## Written exercise
Please reproduce every line of the listing below verbatim.

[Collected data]
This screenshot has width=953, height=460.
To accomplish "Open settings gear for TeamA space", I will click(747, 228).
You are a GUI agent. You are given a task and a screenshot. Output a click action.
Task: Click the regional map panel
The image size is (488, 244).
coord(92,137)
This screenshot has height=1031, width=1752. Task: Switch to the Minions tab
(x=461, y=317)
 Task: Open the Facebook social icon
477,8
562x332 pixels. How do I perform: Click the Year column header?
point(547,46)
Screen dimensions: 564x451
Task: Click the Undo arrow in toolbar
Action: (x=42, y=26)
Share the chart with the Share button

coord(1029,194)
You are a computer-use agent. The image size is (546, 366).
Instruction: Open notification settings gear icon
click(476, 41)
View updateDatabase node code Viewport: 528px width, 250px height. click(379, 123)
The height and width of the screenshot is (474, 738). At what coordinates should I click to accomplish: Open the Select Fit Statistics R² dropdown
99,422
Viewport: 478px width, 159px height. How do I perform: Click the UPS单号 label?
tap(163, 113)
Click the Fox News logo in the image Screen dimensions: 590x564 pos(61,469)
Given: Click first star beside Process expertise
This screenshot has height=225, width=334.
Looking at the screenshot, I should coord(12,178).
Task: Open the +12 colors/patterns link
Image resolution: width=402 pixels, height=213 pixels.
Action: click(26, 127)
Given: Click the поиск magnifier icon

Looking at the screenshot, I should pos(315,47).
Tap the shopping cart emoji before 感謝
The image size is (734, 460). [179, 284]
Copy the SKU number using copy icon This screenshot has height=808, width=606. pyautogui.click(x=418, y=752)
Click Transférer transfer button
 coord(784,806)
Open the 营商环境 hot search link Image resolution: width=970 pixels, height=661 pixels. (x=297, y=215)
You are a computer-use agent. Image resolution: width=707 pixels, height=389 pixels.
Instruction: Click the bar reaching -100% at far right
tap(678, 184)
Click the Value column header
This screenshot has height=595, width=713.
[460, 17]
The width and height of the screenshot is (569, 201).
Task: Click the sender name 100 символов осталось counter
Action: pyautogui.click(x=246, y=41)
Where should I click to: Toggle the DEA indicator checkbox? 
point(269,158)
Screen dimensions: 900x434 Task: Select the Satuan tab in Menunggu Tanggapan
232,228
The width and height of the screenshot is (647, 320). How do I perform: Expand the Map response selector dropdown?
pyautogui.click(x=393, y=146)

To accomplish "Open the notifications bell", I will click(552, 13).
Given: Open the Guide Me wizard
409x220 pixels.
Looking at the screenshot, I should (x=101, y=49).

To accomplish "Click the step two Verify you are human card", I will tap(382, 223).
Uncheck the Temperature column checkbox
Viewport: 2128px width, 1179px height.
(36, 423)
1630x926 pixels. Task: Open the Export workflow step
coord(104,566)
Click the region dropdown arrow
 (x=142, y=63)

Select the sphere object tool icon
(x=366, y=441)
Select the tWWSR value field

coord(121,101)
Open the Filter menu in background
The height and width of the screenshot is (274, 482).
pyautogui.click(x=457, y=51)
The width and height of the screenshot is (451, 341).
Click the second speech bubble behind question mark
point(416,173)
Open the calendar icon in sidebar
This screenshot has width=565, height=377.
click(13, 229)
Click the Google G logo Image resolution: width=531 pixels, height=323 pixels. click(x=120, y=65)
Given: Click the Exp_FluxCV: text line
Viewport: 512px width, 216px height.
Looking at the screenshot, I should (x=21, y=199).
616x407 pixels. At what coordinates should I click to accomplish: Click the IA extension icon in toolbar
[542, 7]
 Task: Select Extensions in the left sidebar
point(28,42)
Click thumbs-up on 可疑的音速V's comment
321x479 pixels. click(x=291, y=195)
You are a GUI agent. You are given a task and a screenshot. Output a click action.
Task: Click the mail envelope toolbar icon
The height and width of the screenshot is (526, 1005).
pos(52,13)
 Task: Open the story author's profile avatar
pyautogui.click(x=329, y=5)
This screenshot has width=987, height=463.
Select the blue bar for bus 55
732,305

## Task output
This screenshot has width=953, height=460.
To accomplish "Open settings gear for TeamA space", I will click(747, 228).
You are a GUI agent. You are given a task and a screenshot. Output a click action.
Task: Click the regional map panel
The image size is (488, 244).
coord(92,137)
This screenshot has height=1031, width=1752. Task: Switch to the Minions tab
(x=461, y=317)
 Task: Open the Facebook social icon
477,8
562x332 pixels. How do I perform: Click the Year column header?
point(547,46)
Screen dimensions: 564x451
Task: Click the Undo arrow in toolbar
Action: (x=42, y=26)
Share the chart with the Share button

coord(1029,194)
You are a computer-use agent. The image size is (546, 366).
Instruction: Open notification settings gear icon
click(476, 41)
View updateDatabase node code Viewport: 528px width, 250px height. click(379, 123)
The height and width of the screenshot is (474, 738). At what coordinates should I click to accomplish: Open the Select Fit Statistics R² dropdown
99,422
Viewport: 478px width, 159px height. How do I perform: Click the UPS单号 label?
tap(163, 113)
Click the Fox News logo in the image Screen dimensions: 590x564 pos(61,469)
Given: Click first star beside Process expertise
This screenshot has height=225, width=334.
Looking at the screenshot, I should coord(12,178).
Task: Open the +12 colors/patterns link
Image resolution: width=402 pixels, height=213 pixels.
Action: click(26, 127)
Given: Click the поиск magnifier icon

Looking at the screenshot, I should pos(315,47).
Tap the shopping cart emoji before 感謝
The image size is (734, 460). [179, 284]
Copy the SKU number using copy icon This screenshot has height=808, width=606. pyautogui.click(x=418, y=752)
Click Transférer transfer button
 coord(784,806)
Open the 营商环境 hot search link Image resolution: width=970 pixels, height=661 pixels. (x=297, y=215)
You are a computer-use agent. Image resolution: width=707 pixels, height=389 pixels.
Instruction: Click the bar reaching -100% at far right
tap(678, 184)
Click the Value column header
This screenshot has height=595, width=713.
[460, 17]
The width and height of the screenshot is (569, 201).
Task: Click the sender name 100 символов осталось counter
Action: pyautogui.click(x=246, y=41)
Where should I click to: Toggle the DEA indicator checkbox? 
point(269,158)
Screen dimensions: 900x434 Task: Select the Satuan tab in Menunggu Tanggapan
232,228
The width and height of the screenshot is (647, 320). How do I perform: Expand the Map response selector dropdown?
pyautogui.click(x=393, y=146)

To accomplish "Open the notifications bell", I will click(552, 13).
Given: Open the Guide Me wizard
409x220 pixels.
Looking at the screenshot, I should (x=101, y=49).

To accomplish "Click the step two Verify you are human card", I will tap(382, 223).
Uncheck the Temperature column checkbox
Viewport: 2128px width, 1179px height.
(36, 423)
1630x926 pixels. Task: Open the Export workflow step
coord(104,566)
Click the region dropdown arrow
 (x=142, y=63)

Select the sphere object tool icon
(x=366, y=441)
Select the tWWSR value field

coord(121,101)
Open the Filter menu in background
The height and width of the screenshot is (274, 482).
pyautogui.click(x=457, y=51)
The width and height of the screenshot is (451, 341).
Click the second speech bubble behind question mark
point(416,173)
Open the calendar icon in sidebar
This screenshot has width=565, height=377.
click(13, 229)
Click the Google G logo Image resolution: width=531 pixels, height=323 pixels. click(x=120, y=65)
Given: Click the Exp_FluxCV: text line
Viewport: 512px width, 216px height.
Looking at the screenshot, I should (x=21, y=199).
616x407 pixels. At what coordinates should I click to accomplish: Click the IA extension icon in toolbar
[542, 7]
 Task: Select Extensions in the left sidebar
point(28,42)
Click thumbs-up on 可疑的音速V's comment
321x479 pixels. click(x=291, y=195)
You are a GUI agent. You are given a task and a screenshot. Output a click action.
Task: Click the mail envelope toolbar icon
The height and width of the screenshot is (526, 1005).
pos(52,13)
 Task: Open the story author's profile avatar
pyautogui.click(x=329, y=5)
This screenshot has width=987, height=463.
Select the blue bar for bus 55
732,305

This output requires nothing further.